#### Problem to work on
Wherever "περισσότερα" shows up in the records below, copy the whole line.

Stored data entries
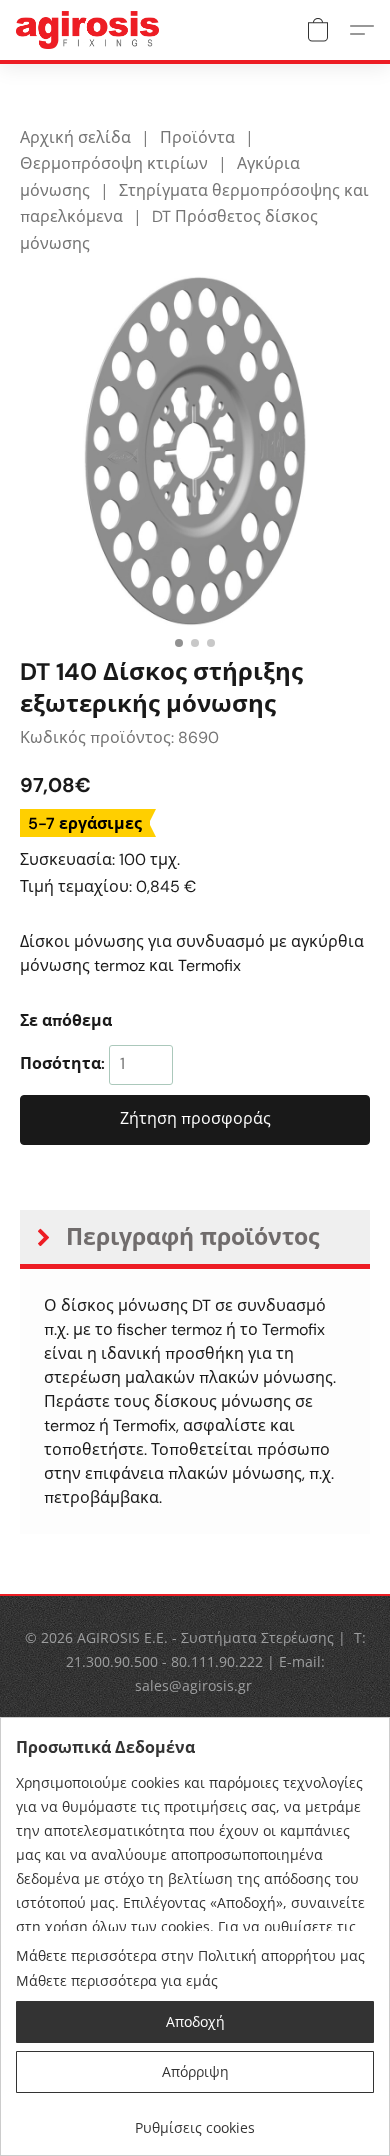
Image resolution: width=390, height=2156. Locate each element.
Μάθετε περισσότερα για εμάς (117, 1980)
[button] (91, 30)
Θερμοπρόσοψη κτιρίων (114, 163)
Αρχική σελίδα (75, 137)
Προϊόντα (197, 137)
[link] (195, 2120)
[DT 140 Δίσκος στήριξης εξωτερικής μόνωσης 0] (195, 451)
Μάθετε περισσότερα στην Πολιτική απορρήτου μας (190, 1955)
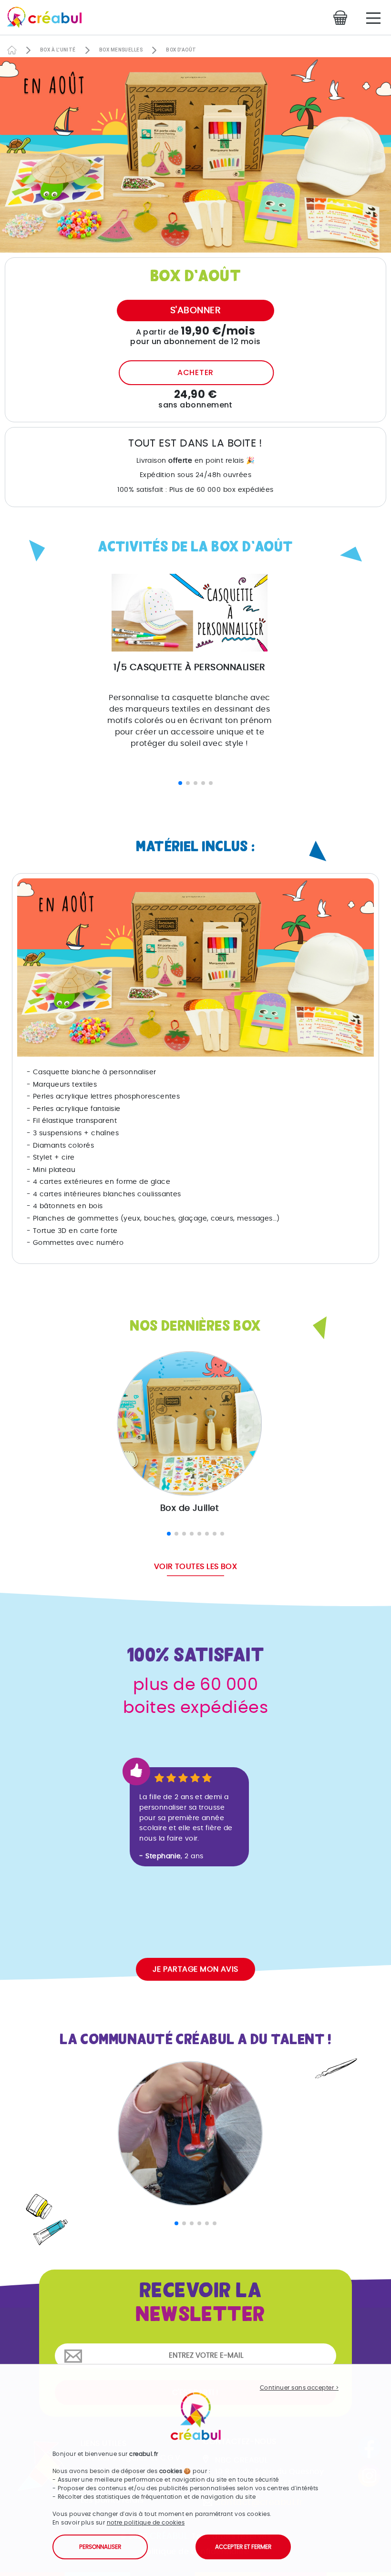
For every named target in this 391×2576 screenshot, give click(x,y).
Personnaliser (100, 2547)
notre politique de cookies (146, 2522)
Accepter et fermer (243, 2547)
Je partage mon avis (195, 1969)
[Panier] (342, 17)
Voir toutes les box (195, 1566)
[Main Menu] (373, 18)
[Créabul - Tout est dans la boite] (41, 19)
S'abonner (195, 310)
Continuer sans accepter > (299, 2388)
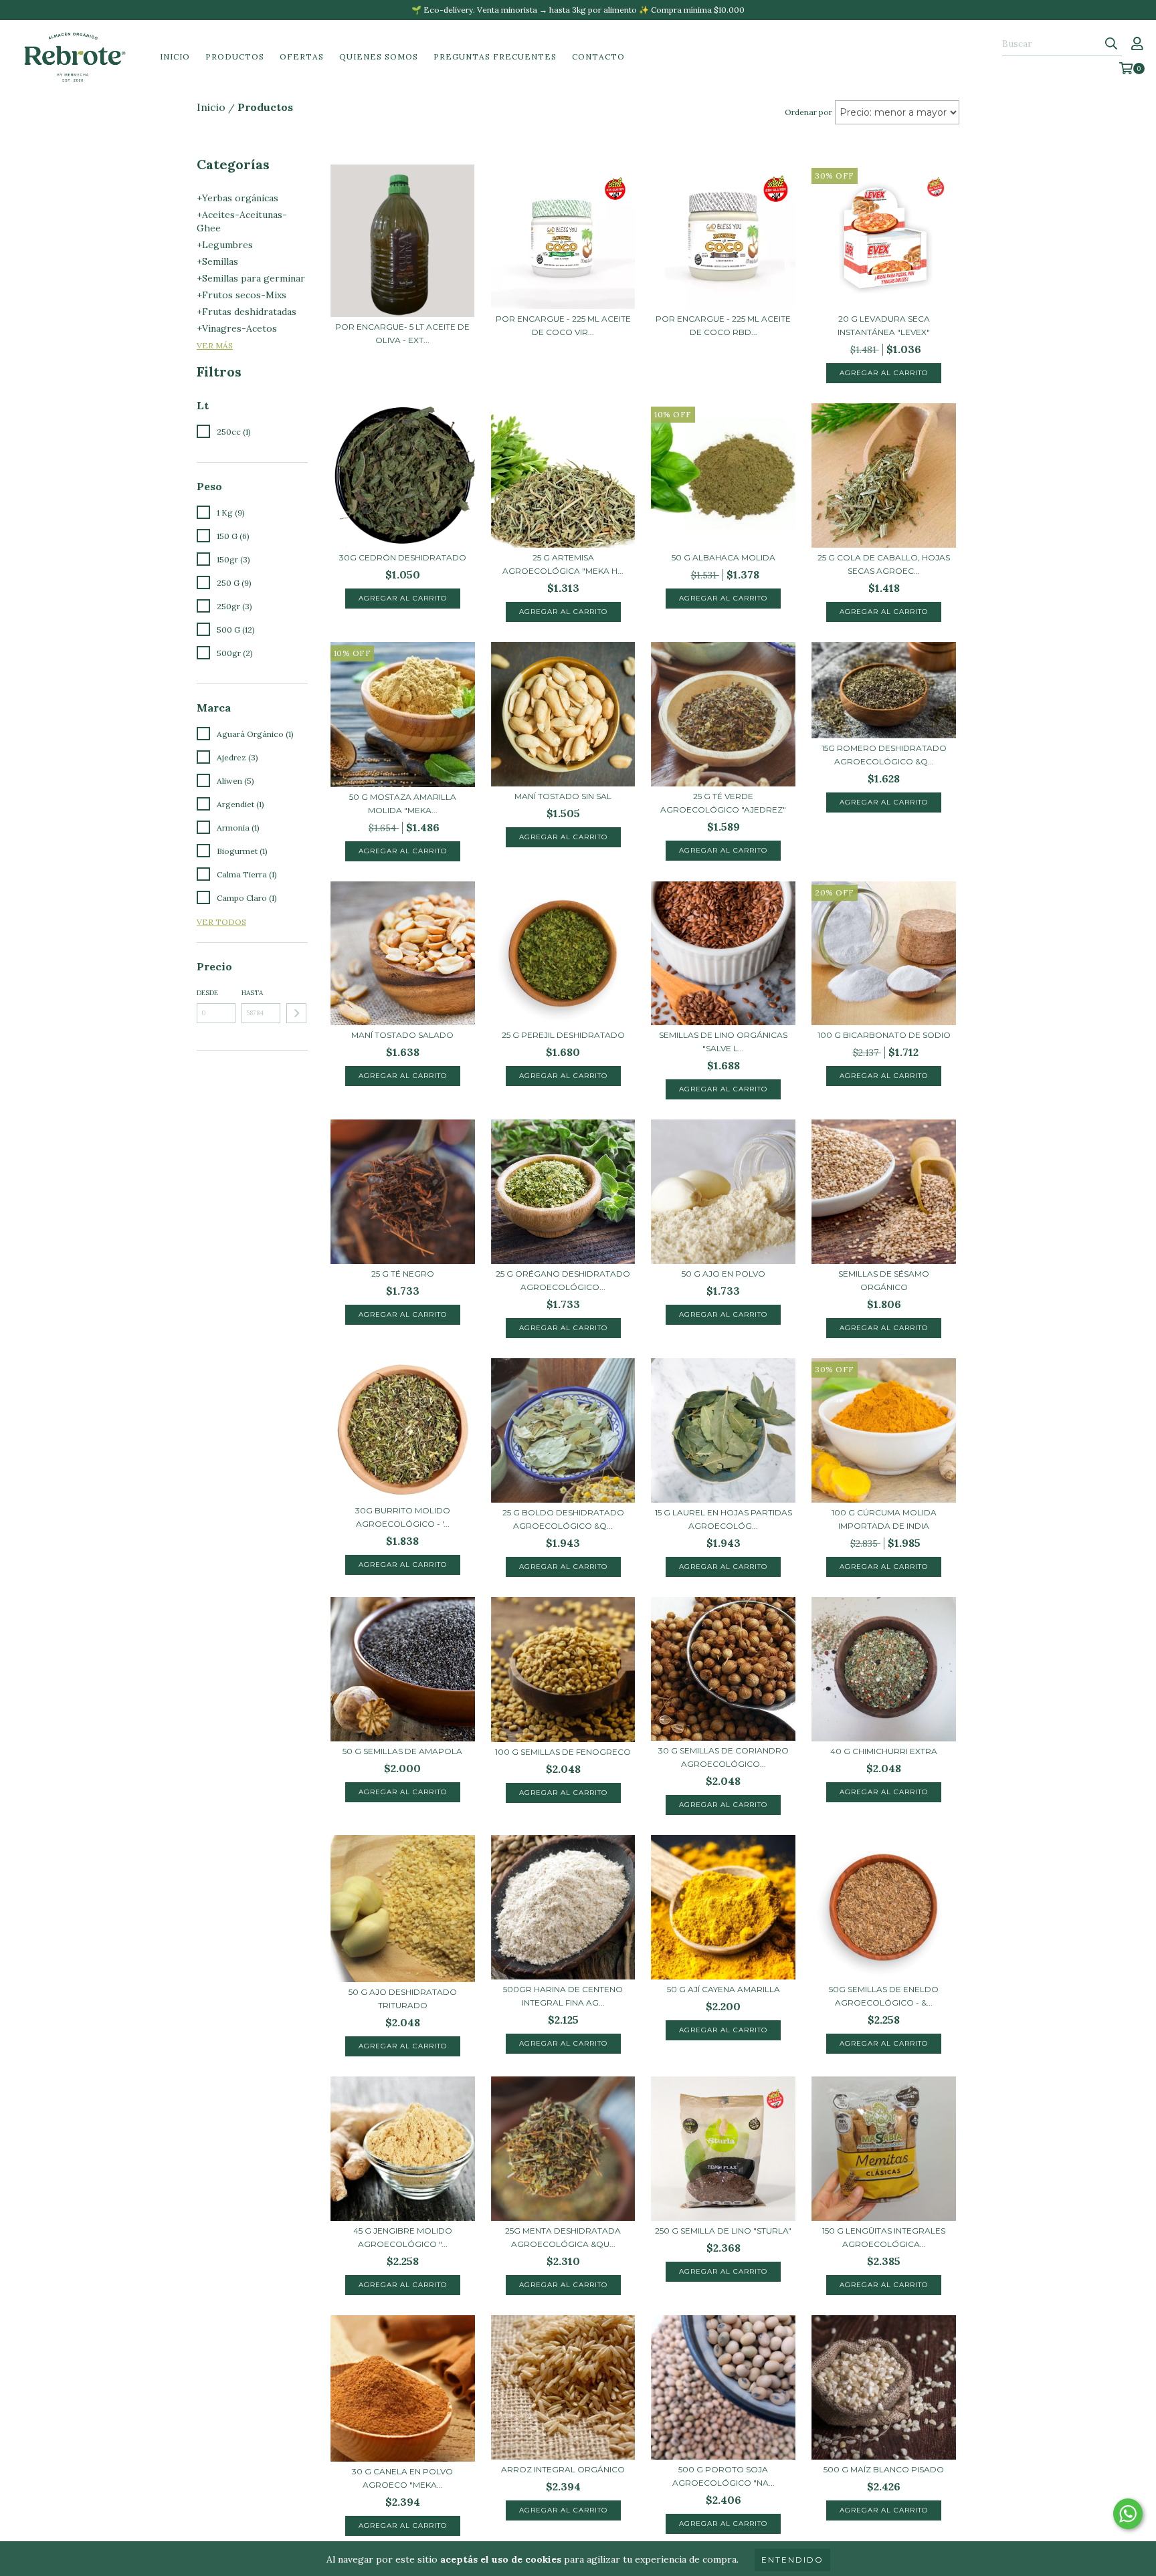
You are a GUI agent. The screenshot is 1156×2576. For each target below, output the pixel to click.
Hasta (252, 992)
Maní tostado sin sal (562, 796)
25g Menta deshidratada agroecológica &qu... (563, 2237)
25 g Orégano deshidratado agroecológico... (563, 1280)
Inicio (175, 56)
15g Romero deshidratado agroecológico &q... (884, 754)
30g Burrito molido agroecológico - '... (402, 1517)
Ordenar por (808, 112)
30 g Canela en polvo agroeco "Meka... (402, 2478)
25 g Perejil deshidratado (563, 1035)
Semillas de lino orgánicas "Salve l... (723, 1041)
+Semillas (217, 261)
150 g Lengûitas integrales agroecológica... (883, 2237)
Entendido (792, 2560)
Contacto (598, 56)
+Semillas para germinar (251, 278)
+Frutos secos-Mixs (241, 295)
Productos (234, 56)
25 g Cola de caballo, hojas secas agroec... (883, 564)
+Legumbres (225, 245)
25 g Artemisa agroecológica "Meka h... (562, 564)
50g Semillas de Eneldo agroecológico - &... (884, 1996)
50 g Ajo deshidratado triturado (403, 1998)
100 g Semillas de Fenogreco (563, 1752)
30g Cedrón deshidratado (402, 557)
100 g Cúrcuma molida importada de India (884, 1519)
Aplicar (296, 1013)
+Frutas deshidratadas (246, 312)
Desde (207, 992)
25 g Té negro (402, 1274)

#### Exercise answer
Μάθετε περισσότερα για εμάς (117, 1980)
Μάθετε περισσότερα στην Πολιτική απορρήτου μας (190, 1955)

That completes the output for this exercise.